## EXERCISE REQUIREMENTS
According to the netbook article, why did middle-class buyers in western Europe and the US buy the Eee PC? Answer in one to three sentences.

## SOURCE TEXT
────

Tuesday, February 24, 2009

Netbook versus Labtop

Wired

Commentary

The future of computing: cheap ubiquitous netbooks (which may not look like books but more like phones or music players) for the masses and expensive high power laptops for specialized professionals.

Excerpts

Inspired (or perhaps a bit scared) by the OLPC project, Asustek—Quanta's archrival in Taiwan and the world's seventh-largest notebook maker—began crafting its own inexpensive, low-performance computer. It, too, would be built cheaply using Linux, flash memory, and a tiny 7-inch screen. It had no DVD drive and wasn't potent enough to run programs like Photoshop. Indeed, Asustek intended it mainly just for checking email and surfing the Web. Their customers, they figured, would be children, seniors, and the emerging middle class in India or China who can't afford a full $1,000 laptop.
What happened was something entirely different. When Asustek launched the Eee PC in fall 2007, it sold out the entire 350,000-unit inventory in a few months. Eee PCs weren't bought by people in poor countries but by middle-class consumers in western Europe and the US, people who wanted a second laptop to carry in a handbag for peeking at YouTube or Facebook wherever they were. Soon the major PC brands—Dell, HP, Lenovo—were scrambling to catch up; by fall 2008, nearly every US computermaker had rushed a teensy $400 netbook to market.

By the end of 2008, Asustek had sold 5 million netbooks, and other brands together had sold 10 million. (Europe in particular has gone mad for netbooks; sales there are eight times higher than in the US.) In a single year, netbooks had become 7 percent of the world's entire laptop market. Next year it will be 12 percent.

────

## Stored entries
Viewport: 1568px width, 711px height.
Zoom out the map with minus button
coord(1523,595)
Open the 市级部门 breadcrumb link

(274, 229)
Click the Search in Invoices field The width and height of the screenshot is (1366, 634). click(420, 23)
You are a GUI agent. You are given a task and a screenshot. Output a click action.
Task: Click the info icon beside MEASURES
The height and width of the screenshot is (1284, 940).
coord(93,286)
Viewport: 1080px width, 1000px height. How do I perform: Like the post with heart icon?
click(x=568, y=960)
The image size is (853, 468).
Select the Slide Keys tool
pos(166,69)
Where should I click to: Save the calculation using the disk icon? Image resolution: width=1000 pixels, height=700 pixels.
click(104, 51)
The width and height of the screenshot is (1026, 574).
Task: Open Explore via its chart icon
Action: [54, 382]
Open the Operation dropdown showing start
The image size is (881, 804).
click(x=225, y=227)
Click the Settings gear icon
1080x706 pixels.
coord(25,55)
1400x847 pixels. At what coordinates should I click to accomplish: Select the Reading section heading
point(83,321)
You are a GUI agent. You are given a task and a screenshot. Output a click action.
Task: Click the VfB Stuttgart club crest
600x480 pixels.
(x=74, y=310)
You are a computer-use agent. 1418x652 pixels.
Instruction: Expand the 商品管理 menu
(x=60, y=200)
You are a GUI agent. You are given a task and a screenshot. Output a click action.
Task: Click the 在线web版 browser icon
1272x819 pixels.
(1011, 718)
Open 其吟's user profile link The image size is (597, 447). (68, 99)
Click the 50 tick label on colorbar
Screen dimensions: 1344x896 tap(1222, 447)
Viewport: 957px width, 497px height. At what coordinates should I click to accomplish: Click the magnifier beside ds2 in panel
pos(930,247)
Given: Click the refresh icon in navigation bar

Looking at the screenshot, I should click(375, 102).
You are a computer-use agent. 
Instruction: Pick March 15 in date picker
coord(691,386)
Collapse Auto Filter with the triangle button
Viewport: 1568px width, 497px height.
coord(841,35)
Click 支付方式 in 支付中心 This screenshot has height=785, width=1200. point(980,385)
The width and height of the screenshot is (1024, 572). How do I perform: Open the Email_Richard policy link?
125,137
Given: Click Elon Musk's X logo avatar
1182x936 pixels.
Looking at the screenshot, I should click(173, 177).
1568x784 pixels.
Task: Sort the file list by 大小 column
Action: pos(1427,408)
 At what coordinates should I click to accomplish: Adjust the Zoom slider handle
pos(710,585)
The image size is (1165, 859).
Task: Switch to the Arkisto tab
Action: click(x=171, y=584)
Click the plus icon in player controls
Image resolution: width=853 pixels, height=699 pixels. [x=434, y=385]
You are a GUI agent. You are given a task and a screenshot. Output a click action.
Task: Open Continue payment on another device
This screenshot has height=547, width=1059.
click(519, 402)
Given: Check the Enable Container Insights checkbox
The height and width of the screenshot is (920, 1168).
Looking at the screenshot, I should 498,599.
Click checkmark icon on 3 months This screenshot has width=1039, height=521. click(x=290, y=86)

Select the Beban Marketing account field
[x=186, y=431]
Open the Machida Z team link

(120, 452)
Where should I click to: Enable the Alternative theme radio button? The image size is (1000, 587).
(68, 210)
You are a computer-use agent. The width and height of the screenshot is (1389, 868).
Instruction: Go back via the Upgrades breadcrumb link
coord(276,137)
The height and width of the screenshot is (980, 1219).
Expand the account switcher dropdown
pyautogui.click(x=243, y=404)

────

## EXPECTED ANSWER
They wanted a second laptop small enough to carry in a handbag. That let them look at YouTube or Facebook wherever they were.